Task details
The answer should be an exact repeat of the stretch of material below from the line containing "For every named" through the line containing "Наверх (869, 2568)".

- - - - -

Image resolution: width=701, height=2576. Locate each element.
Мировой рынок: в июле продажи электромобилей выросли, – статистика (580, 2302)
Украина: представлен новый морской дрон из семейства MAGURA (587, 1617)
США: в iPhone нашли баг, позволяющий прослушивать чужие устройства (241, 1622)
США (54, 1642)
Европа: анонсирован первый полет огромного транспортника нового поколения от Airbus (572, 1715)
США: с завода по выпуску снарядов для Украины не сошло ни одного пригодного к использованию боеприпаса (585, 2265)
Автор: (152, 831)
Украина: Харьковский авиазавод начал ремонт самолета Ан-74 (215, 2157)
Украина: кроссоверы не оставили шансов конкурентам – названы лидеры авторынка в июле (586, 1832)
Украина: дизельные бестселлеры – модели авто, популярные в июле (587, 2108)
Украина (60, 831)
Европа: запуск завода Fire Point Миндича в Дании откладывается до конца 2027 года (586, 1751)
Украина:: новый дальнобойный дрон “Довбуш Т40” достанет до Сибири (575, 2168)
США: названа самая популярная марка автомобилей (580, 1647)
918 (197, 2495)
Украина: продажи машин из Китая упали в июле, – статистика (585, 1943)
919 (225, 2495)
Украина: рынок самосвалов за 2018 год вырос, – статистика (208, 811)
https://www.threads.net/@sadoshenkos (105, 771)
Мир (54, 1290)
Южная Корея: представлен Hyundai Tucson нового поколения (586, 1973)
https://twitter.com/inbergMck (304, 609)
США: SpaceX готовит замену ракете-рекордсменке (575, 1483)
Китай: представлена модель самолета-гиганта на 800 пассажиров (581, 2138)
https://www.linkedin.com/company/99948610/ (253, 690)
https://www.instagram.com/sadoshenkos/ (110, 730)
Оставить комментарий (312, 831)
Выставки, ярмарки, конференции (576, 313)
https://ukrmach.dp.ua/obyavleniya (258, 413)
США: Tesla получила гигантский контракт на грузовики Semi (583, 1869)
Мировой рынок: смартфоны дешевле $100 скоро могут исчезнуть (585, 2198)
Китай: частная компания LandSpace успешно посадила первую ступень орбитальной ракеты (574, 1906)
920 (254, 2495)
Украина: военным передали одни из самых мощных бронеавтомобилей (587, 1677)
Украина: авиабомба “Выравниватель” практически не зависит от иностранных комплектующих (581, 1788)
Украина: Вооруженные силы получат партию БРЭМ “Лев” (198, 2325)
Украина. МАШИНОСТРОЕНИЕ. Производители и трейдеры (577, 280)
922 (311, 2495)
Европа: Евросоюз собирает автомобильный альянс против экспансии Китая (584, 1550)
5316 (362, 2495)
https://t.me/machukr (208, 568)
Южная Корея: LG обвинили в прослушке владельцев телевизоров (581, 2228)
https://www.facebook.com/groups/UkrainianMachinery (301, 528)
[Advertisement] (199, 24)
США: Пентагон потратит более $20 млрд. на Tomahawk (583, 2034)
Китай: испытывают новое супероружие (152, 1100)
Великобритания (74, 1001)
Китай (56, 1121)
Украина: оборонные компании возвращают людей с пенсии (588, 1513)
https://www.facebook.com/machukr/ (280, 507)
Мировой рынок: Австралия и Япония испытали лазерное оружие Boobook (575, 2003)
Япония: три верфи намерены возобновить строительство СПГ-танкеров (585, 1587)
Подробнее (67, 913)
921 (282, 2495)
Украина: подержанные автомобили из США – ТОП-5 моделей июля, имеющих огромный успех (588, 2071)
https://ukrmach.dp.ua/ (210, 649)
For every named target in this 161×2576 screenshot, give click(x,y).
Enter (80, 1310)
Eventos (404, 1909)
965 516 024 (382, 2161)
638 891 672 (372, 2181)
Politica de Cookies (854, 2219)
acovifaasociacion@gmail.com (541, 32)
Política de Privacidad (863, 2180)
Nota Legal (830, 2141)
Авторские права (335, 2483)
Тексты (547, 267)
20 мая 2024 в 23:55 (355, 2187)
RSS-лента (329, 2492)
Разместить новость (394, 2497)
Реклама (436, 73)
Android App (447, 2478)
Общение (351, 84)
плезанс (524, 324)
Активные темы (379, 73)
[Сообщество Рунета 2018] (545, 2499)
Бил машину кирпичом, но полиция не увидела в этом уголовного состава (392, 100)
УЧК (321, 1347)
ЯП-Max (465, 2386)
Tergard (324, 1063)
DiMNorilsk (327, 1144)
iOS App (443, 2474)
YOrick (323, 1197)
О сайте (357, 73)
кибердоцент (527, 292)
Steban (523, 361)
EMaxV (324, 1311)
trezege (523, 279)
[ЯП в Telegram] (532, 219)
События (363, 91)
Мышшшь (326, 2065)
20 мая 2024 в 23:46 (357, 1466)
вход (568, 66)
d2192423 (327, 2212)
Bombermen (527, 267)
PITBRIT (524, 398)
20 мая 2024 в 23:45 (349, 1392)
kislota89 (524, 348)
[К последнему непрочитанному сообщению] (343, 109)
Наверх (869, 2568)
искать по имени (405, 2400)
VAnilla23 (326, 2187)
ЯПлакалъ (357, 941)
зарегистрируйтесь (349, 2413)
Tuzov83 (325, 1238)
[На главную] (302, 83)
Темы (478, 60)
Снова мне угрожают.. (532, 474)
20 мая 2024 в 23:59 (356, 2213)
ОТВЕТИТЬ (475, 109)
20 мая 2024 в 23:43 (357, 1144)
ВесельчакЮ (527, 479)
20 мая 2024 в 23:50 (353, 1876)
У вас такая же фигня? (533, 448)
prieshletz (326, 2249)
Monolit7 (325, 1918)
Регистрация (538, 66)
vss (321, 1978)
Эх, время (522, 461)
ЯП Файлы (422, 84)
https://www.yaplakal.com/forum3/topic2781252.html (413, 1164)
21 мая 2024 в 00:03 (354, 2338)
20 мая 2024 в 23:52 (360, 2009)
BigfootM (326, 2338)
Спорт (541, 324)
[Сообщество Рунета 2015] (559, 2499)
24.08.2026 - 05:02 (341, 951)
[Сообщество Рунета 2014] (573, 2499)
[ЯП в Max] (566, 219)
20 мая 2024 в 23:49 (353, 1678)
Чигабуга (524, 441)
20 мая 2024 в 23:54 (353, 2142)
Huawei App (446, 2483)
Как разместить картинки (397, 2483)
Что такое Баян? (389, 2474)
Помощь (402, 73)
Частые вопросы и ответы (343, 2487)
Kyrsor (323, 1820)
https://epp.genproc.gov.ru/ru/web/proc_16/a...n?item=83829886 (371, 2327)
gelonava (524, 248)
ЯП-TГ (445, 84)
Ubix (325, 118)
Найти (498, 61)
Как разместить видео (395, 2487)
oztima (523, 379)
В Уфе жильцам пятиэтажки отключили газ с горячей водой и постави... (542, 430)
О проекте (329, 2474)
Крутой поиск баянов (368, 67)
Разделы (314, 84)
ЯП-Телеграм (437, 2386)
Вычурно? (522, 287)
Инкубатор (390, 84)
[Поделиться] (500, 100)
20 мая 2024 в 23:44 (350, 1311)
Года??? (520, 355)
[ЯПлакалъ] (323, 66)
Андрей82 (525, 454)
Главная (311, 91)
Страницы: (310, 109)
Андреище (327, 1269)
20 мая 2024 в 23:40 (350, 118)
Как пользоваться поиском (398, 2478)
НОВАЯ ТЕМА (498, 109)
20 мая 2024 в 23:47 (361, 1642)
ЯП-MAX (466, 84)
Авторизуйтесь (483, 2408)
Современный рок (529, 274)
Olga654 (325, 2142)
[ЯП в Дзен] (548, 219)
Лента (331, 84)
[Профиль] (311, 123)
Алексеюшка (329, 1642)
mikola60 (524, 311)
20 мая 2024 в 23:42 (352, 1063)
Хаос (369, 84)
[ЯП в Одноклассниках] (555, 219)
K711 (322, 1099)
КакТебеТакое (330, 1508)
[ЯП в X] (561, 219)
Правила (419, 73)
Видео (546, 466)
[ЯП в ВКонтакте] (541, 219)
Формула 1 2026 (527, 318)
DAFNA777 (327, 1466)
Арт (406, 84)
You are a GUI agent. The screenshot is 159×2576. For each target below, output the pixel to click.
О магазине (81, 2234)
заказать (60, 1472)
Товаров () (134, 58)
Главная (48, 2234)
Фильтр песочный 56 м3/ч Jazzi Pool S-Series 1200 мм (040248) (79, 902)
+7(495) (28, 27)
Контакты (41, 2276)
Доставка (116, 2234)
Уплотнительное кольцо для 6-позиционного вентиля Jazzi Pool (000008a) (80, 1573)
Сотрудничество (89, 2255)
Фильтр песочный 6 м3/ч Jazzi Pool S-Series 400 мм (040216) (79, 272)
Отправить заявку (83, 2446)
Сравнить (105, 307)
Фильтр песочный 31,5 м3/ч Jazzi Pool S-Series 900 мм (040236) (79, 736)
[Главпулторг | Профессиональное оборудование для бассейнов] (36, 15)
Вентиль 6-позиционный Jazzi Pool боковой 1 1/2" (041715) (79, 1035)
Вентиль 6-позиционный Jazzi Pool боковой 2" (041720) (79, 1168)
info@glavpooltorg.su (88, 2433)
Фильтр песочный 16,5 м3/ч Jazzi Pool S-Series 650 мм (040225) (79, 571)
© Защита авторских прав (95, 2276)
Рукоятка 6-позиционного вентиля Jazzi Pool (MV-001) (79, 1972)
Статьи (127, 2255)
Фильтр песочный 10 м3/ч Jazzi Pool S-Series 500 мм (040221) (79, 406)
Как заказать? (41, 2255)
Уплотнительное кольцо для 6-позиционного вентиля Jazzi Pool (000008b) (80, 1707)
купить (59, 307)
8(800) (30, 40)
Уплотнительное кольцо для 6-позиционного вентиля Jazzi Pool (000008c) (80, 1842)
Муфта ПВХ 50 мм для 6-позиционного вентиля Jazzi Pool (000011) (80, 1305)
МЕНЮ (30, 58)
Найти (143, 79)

- - - - -

Task result
For every named target in this 161×2576 screenshot, give click(x,y).
Enter (80, 1310)
Eventos (404, 1909)
965 516 024 (382, 2161)
638 891 672 (372, 2181)
Politica de Cookies (854, 2219)
acovifaasociacion@gmail.com (541, 32)
Política de Privacidad (863, 2180)
Nota Legal (830, 2141)
Авторские права (335, 2483)
Тексты (547, 267)
20 мая 2024 в 23:55 (355, 2187)
RSS-лента (329, 2492)
Разместить новость (394, 2497)
Реклама (436, 73)
Android App (447, 2478)
Общение (351, 84)
плезанс (524, 324)
Активные темы (379, 73)
[Сообщество Рунета 2018] (545, 2499)
Бил машину кирпичом, но полиция не увидела в этом уголовного состава (392, 100)
УЧК (321, 1347)
ЯП-Max (465, 2386)
Tergard (324, 1063)
DiMNorilsk (327, 1144)
iOS App (443, 2474)
YOrick (323, 1197)
О сайте (357, 73)
кибердоцент (527, 292)
Steban (523, 361)
EMaxV (324, 1311)
trezege (523, 279)
[ЯП в Telegram] (532, 219)
События (363, 91)
Мышшшь (326, 2065)
20 мая 2024 в 23:46 (357, 1466)
вход (568, 66)
d2192423 (327, 2212)
Bombermen (527, 267)
PITBRIT (524, 398)
20 мая 2024 в 23:45 (349, 1392)
kislota89 (524, 348)
[К последнему непрочитанному сообщению] (343, 109)
Наверх (869, 2568)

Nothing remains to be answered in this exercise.